Archevêché des églises orthodoxes de tradition russe en Europe occidentale

Patriarcat de Moscou

In memoriam N. M. Ossorguine (1924-2014)

« Je chanterai mon Dieu tant que je serai » (Ps 103).
« Récitez des psaumes, des hymnes et des cantiques inspirés ;
chantez et célébrez le Seigneur de tout votre cœur » (Eph 5,19)

In memoriam n. m. ossorguine (1924-2014)

Nicolas Ossorguine

Nicolas Ossorguine, ancien professeur à l’Institut de théologie Saint-Serge et maître de chapelle à l’église de la paroisse Saint-Serge-de-Radonège à Paris, est décédé, dans la soirée du 5 novembre 2015, dans sa 91e année. Ses obsèques auront lieu le jeudi 13 novembre en l’église Saint-Serge, où il avait servi comme chantre titulaire et maître de chapelle depuis 1951 jusqu’à ce qu’en 2011 la maladie l’empêche de faire les quelques mètres qui séparaient son appartement de l’église.
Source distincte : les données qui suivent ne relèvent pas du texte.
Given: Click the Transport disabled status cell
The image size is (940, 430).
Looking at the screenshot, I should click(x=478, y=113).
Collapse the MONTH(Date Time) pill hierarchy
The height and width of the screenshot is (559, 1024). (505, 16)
L’inhumation aura lieu ensuite au cimetière de Sainte-Geneviève-des-Bois.

Il n’est pas excessif de dire que toute la vie de Nicolas Ossorguine a été liée à la propriété du 93 de la rue de Crimée, plus connue sous son nom russe de « Sergiévskoïé podvorié » (« métochion » ou « prieuré Saint-Serge ») qui lui avait été donné au moment de son achat, en 1924, par le métropolite Euloge.
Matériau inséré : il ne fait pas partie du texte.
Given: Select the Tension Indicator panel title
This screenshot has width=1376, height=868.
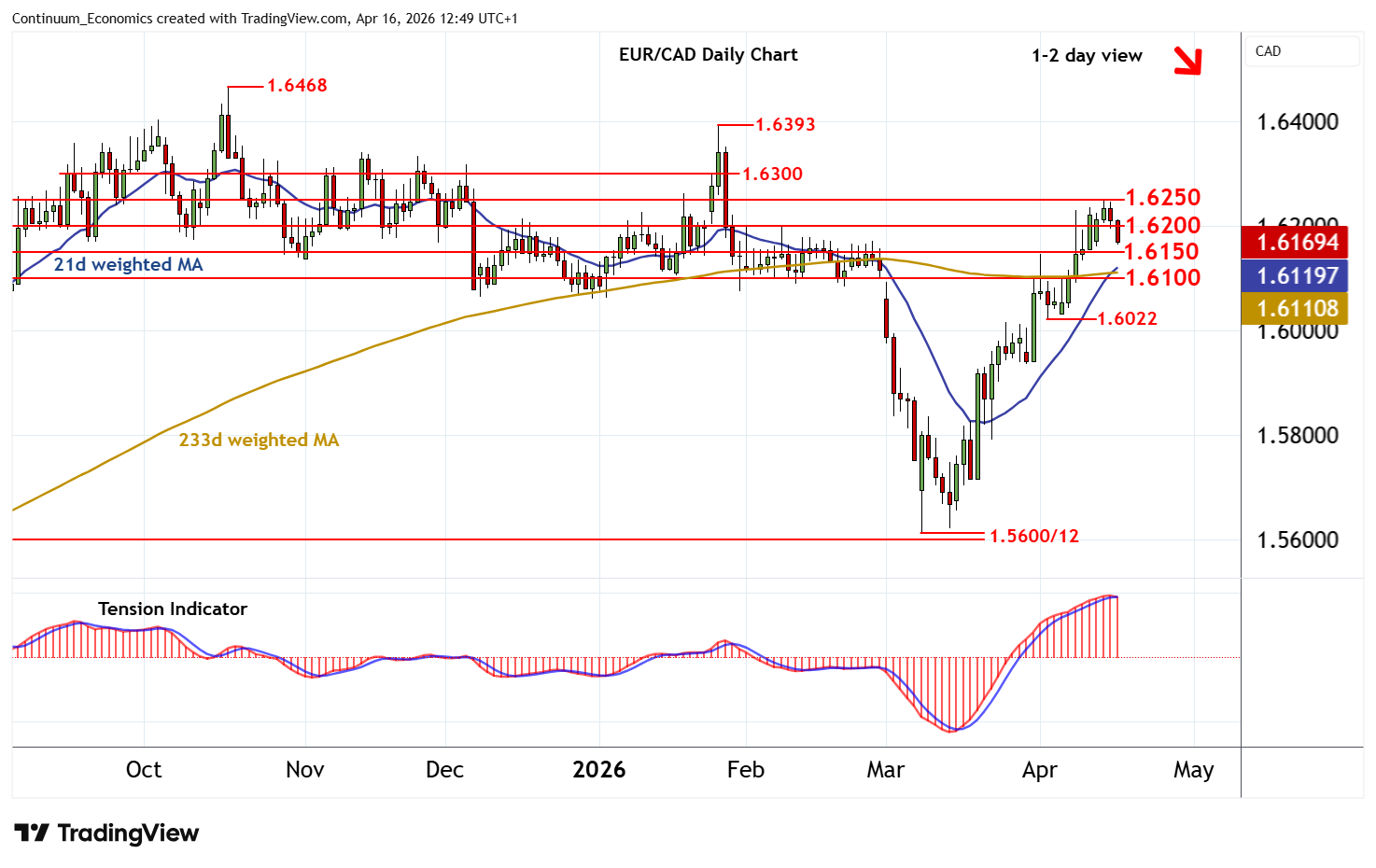Looking at the screenshot, I should [173, 609].
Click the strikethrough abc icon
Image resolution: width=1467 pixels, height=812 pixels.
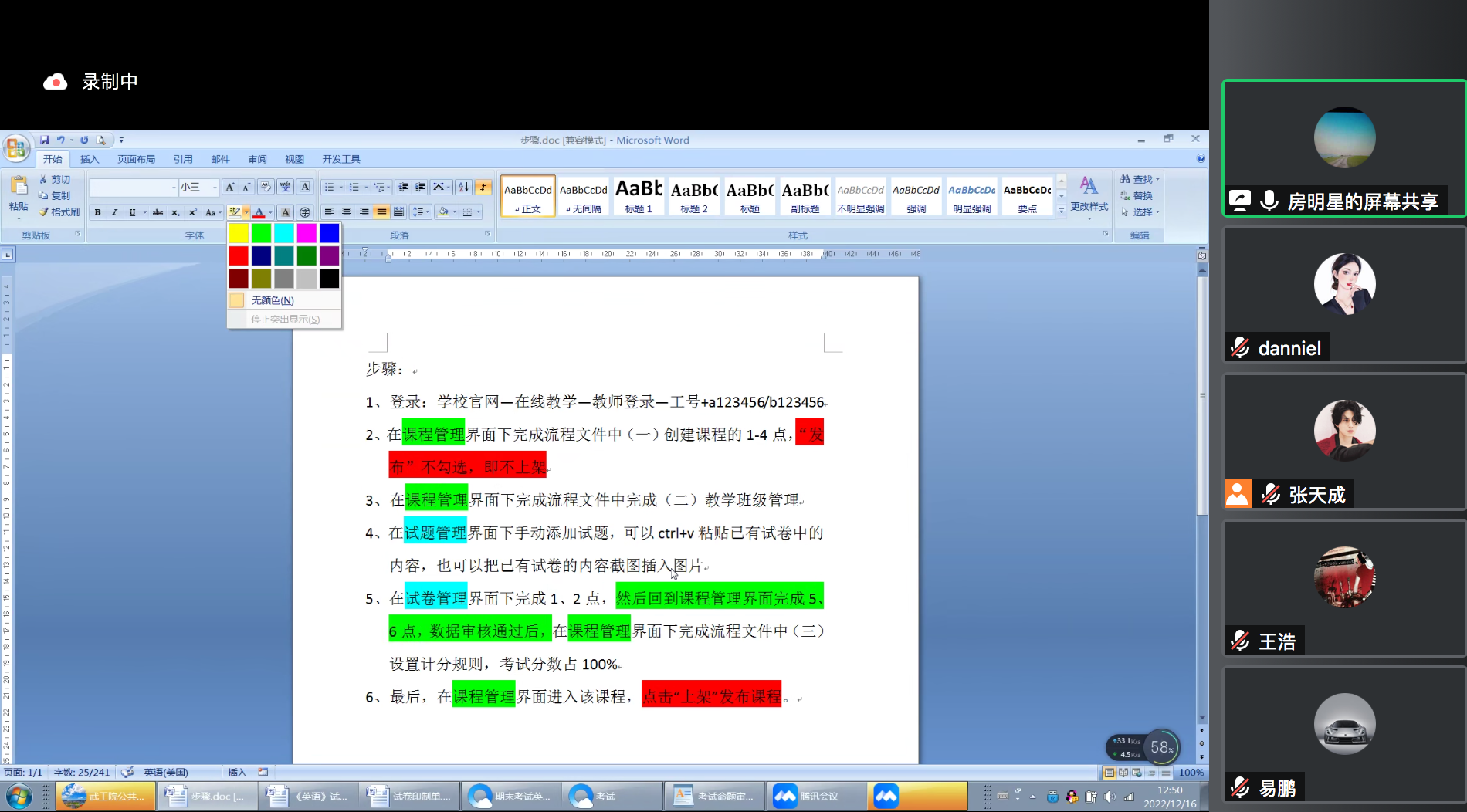(158, 212)
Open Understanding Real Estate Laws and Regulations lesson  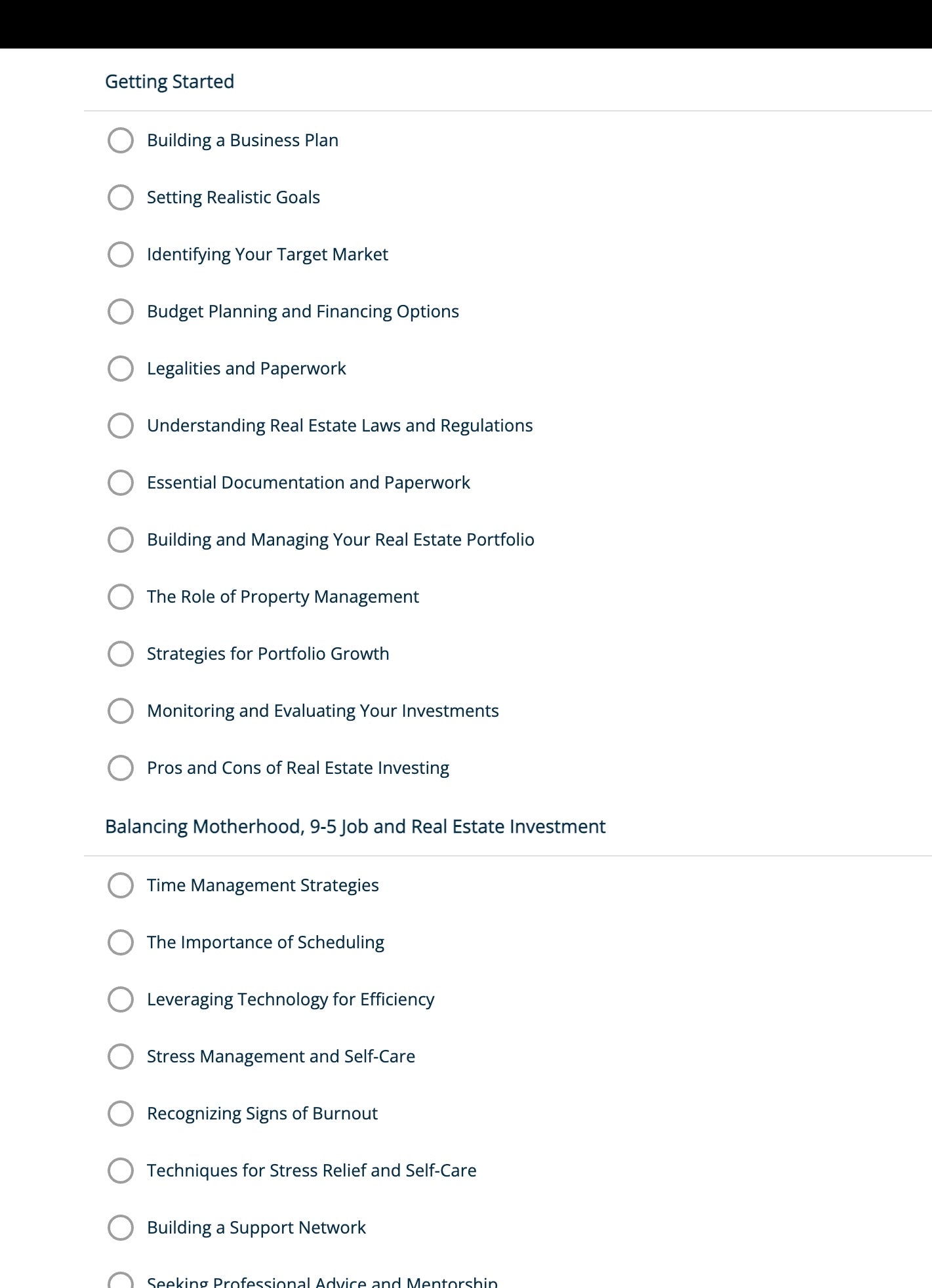(x=340, y=426)
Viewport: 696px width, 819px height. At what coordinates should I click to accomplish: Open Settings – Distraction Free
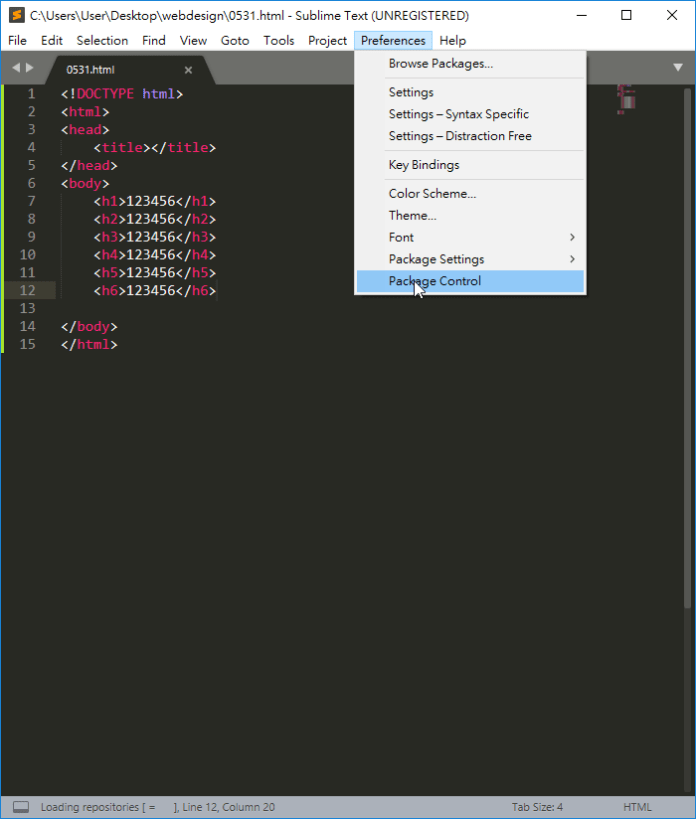[x=459, y=136]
Nicolas Ossorguine était le deuxième fils de Michel Ossorguine (1887-1950), ancien officier au régiment des cuirassiers de l’Impératrice et maréchal de la noblesse de Kalouga, et de la comtesse Hélène Mouraviev-Vilenskiï (1893-1968). Ses parents avaient émigré après la Révolution russe et le désastre des Armées blanches en Crimée, d’abord à Constantinople, puis en Allemagne et, enfin, à Paris. Le 18 juillet 1924 (jour de la fête de la découverte des reliques de saint Serge de Radonège, selon le calendrier julien), Michel Ossorguine, mandaté à cet effet par le métropolite Euloge, avait acheté aux enchères publiques, pour le compte du métropolite, la propriété du 93 de la rue de Crimée, à Paris, où Mgr Euloge entendait installer à la fois une nouvelle paroisse, l’église de la rue Daru ne pouvant pas accueillir tout le flot des exilés, ainsi qu’une école de théologie pour former les prêtres et théologiens dont l’émigration avait un grand besoin.

Dès le 7 septembre 1924, alors que les travaux dans la propriété n’avaient pas encore commencé, Michel Ossorguine qui avait été chargé de superviser les travaux de remise en état de la propriété et de restauration de l’église, s’installe sur place avec sa femme alors enceinte et son fils aîné âgé de 3 ans, Michel, dans la petite maison du gardien située à l’entrée de la rue de Crimée. C’est là que, le lendemain même de leur installation, le 8 septembre, son deuxième fils Nicolas naît. Il est baptisé quelques jours plus tard, le 22 septembre, dans cette même maison, car l’église n’avait pas encore été ouverte aux célébrations (comme la paroisse Saint-Serge n’existait pas encore à ce moment, son baptême fut inscrit dans les registres de l’église de la rue Daru). L’office fut célébré par le métropolite Euloge, assisté de l’archiprêtre Jacques Smirnoff, recteur de l’église de la rue Daru.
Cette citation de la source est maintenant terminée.